Les milices patrouilleuses de Lod n’habitent pas à Lod et finiront pas remonter dans leur bus et rentrer chez eux. En attendant, elles s’appliquent à y faire la loi. À quelques mètres, des policiers assistent à la scène sans même la saisir. Il est minuit passé à Lod, le couvre-feu est entré en vigueur depuis plus de quatre heures.
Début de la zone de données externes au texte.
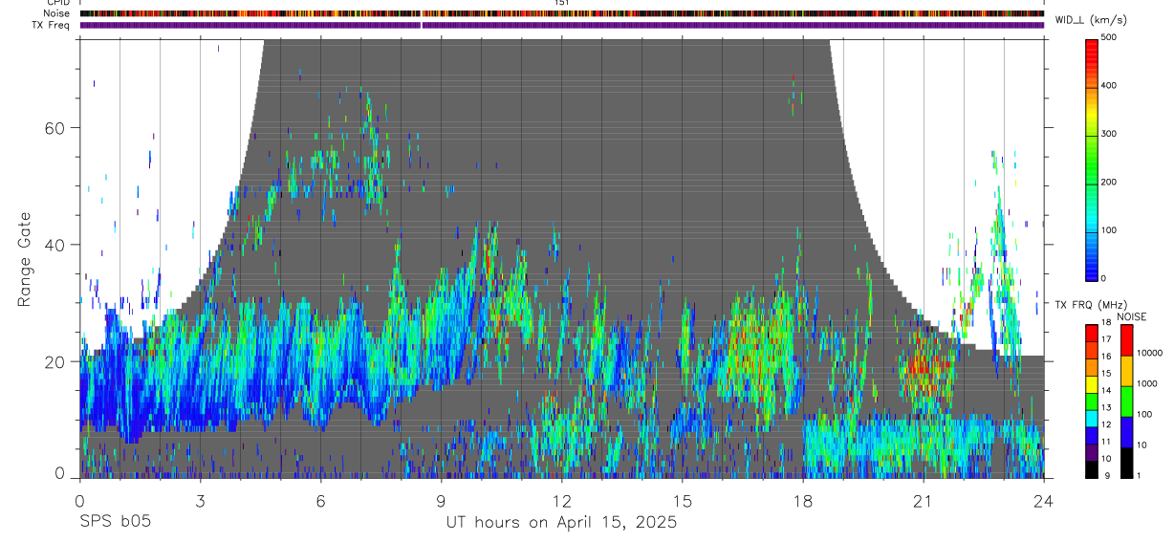
Task: Click the red top of the WID velocity color bar
Action: (x=1093, y=46)
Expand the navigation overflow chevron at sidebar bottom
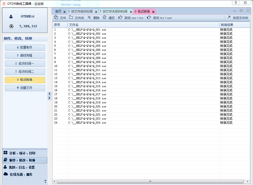 [x=45, y=181]
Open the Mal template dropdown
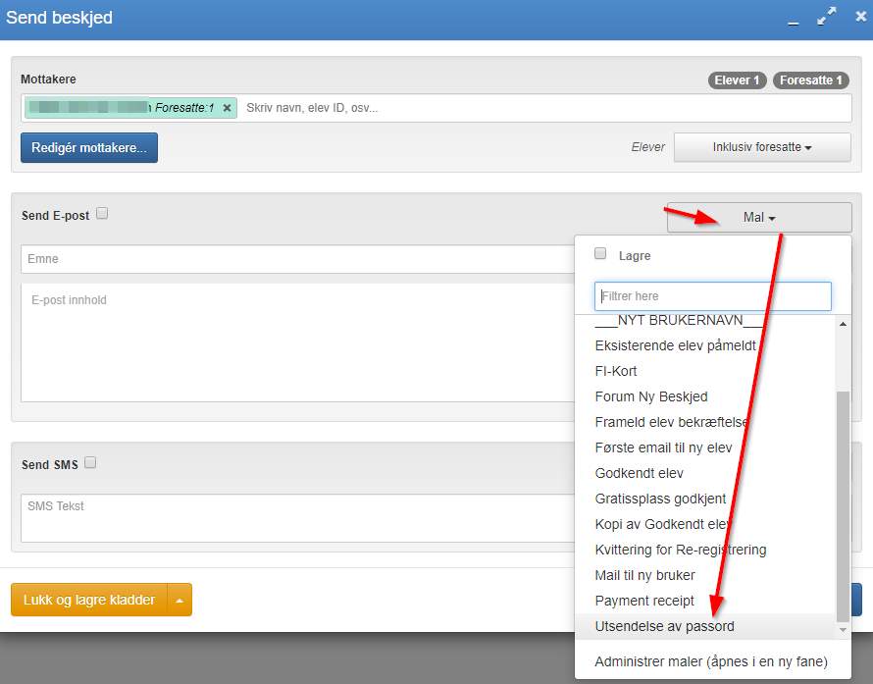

Il aura fallu que la violence entre communautés des villes mixtes du pays dépasse les limites de l’entendement pour que les forces de sécurité se déploient à Lod et ailleurs. Trois nuits trop tard. Il aura fallu, entre autres, le lynchage à Bat Yam, mercredi 12 mai, en direct sur les télévisions israéliennes de Said Moussa, tiré de sa voiture et tabassé jusqu’au sang parce qu’arabe. Le lynchage aussi, au même moment, à Saint-Jean-d’Acre d’Elad Barzilai, attaqué à coups de bâtons et de pierres parce que juif.
Les raisons de cet embrasement soudain et sans précédent sont nombreuses : l’intervention musclée de la police israélienne dans la mosquée Al-Aqsa, pendant le ramadan, une bataille juridique menaçant d’expulsion des familles palestiniennes de leurs maisons dans le quartier de Sheikh Jarrah à Jérusalem-Est, un effort calculé de l’organisation terroriste du Hamas pour mettre le feu aux poudres mais aussi un an de gouffre social, de chômage et d’errance sur fond de pandémie, exploités par les extrémistes des deux camps.
Les acteurs du chaos sont nombreux mais la responsabilité est celle d’un homme : le Premier ministre de tous, quelle que soit leur religion, Benyamin Netanyahou. Ce même Netanyahou qui n’arrive pas à réunir une majorité et former un gouvernement après quatre élections en moins de deux ans, ce même Netanyahou en procès pour corruption, ce même Netanyahou qui, au nom de sa survie politique, a aidé à faire élire le député ultra-nationaliste Itamar Ben Gvir que le chef de la police accuse aujourd’hui d’inciter à la violence et de tout faire pour déclencher une « Intifada interne ».
Ce même Netanyahou qui, en période de campagne électorale, sait s’imposer de 7 heures du matin à 21 heures sur les plateaux télé et radio pour s’adresser directement aux Israéliens. Aujourd’hui, alors que fait rage l’une des crises internes les plus inquiétantes de l’histoire du pays, il semble avoir égaré les adresses des studios.